Search code examples
smalltalksmalltalkx

Optimal stream size (ReadStream, WriteStream, etc.)


I'm now writing a program which generates a file. I wondered what are the best practices on the Stream(s) especially when it comes to size? I can imagine that if a stream gets too large it can bring some slowdowns or other performance issues.

I have the following code, which could be called many many times, alse the collection can be huge. I presume one should behave differently for different sizes like <1MB <=> 10MB <=> 100MB <=> to 1-10GB <=> >10GB

writeIntoStream: anInputStringCollection 

aWriteStream := WriteStream on: '' asUnicode16String.
anInputStringCollection do: [ :string |
    aWriteStream nextPutAllUnicode: string asUnicode16String.
].

^ aWriteStream

What are the best practices? For example, should one care if it fits to a heap or a stack?

For now I've concluded that if I use a maximum of 5kB for a stream (or collection) it is fast enough and it works (for Smalltalk/X).

I would like to know the limits and the internals for different Smalltalk flavours. (I did not perform any test and could not find any articles about it)

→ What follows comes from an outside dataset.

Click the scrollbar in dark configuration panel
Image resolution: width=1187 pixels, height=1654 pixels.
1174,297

Edit: First thank you everyone (@LeandroCaniglia, @JayK, @aka.nice). The very first version was - the slowdowns were caused by way to many operations: open, write, close. Writen line by line:

write: newString to: aFile
    "Writes keyName, keyValue to a file"

    "/ aFile is UTF16-LE (Little Endian) Without Signature (BOM)
    aFile appendingFileDo: [ :stream | 
        stream nextPutAllUtf16Bytes: newString MSB: false
    ]

The second version, way faster but still not correct. There was an intermediary stream which was written in chunks was:

write: aWriteStream to: aFile
    "Writes everything written to the stream"

    "/ aFile is UTF16-LE Without Signature
    aFile appendingFileDo: [ :stream | "/ withoutTrailingSeparators must be there as Stream puts spaces at the end
        stream nextPutAllUtf16Bytes: (aWriteStream contents withoutTrailingSeparators) MSB: false
    ]

The third version after Leandro's anwer and you advice (I looked at the buffer - size is defined as __stringSize(aCollection) when available buffer/memory is exhausted, then it is written into file. I have removed #write:to: all together and now the stream is defined as:

anAppendFileStream := aFile appendingWriteStream.

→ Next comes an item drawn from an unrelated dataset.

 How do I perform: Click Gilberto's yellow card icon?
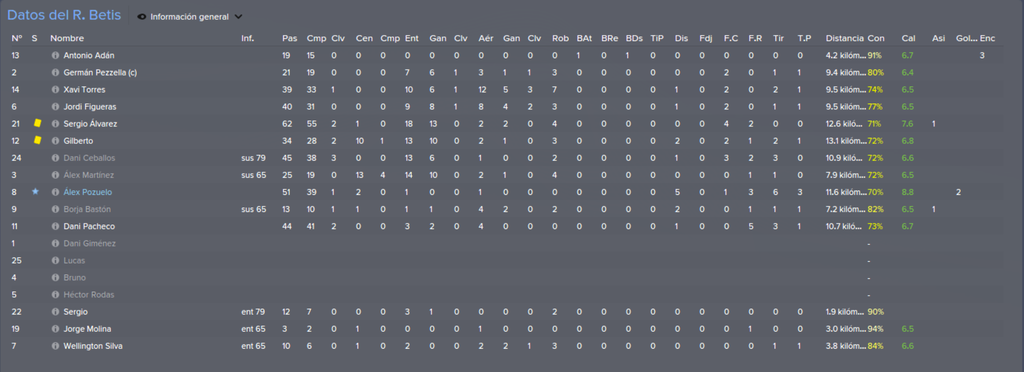coord(37,140)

Every method that takes play in the stream now uses:

anAppendFileStream nextPutUtf16Bytes: aCharacter MSB: false.

or

anAppendFileStream nextPutAllUtf16Bytes: string MSB: false

As for the buffer size itself:

There are buffer size logic where guessing of the buffer length takes places e.g.#nextPutAll: - bufLen = (sepLen == 1) ? len : (len + ((len/4) + 1) * sepLen);), where sepLen is defined based on separator size (EOF, cr, crlf).

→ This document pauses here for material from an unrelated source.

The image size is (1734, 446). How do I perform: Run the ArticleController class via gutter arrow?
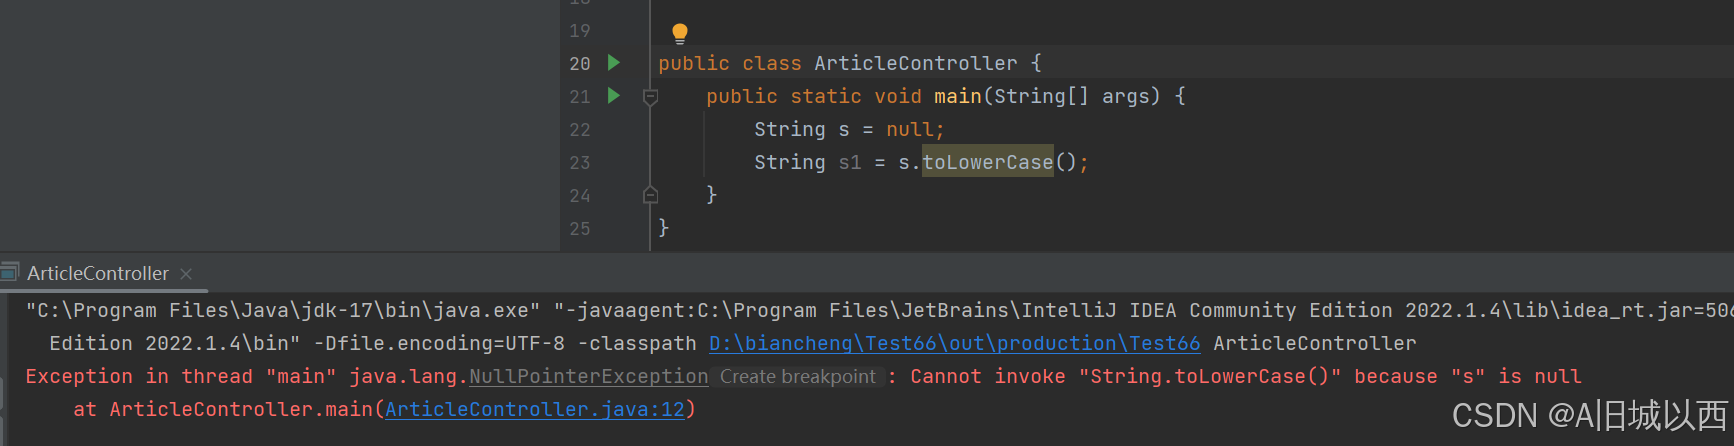614,63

There cen be different buffer sizes for different methods e.g. #copyToEndFrom: - for windows: bufferSize := 1 * 1024 or *nix bufferSize := 8 * 1024 [kB].


Solution

  • You are asking for best practices, so in that regard I would say that the best practice is to dump data on streams regardless of whether the particular stream is associated to a file or not. In your case, this means that you shouldn't be using an intermediate stream before getting to the real one on disk.

    Now, given the performance issue you encountered, my recommendation would be to better understand the cause of it as opposed to finding a workaround, as you are trying to do.

    In the case of streams, the main reason for a nextPutAll: operation to perform poorly is that the particular flavor of the particular message, nextPutAllUnicode: in your case, is not taking advantage of the optimizations built into the specific stream class.

    More precisely, most streams optimize nextPutAll: (and friends) by dumping the data argument in one operation. This is usually much faster than the semantically equivalent iteration:

    data do: [:token | stream nextPut: token]
    

    which not only sends many more messages than the single operation optimization, it also exacerbates the time taken by FFI, etc.

    So, to give you a hint on a line of action, my suggestion would be to debug the code and see why nextPutAllUnicode: is not being optimized, and with that understanding change your code so that it will allow the single operation to happen.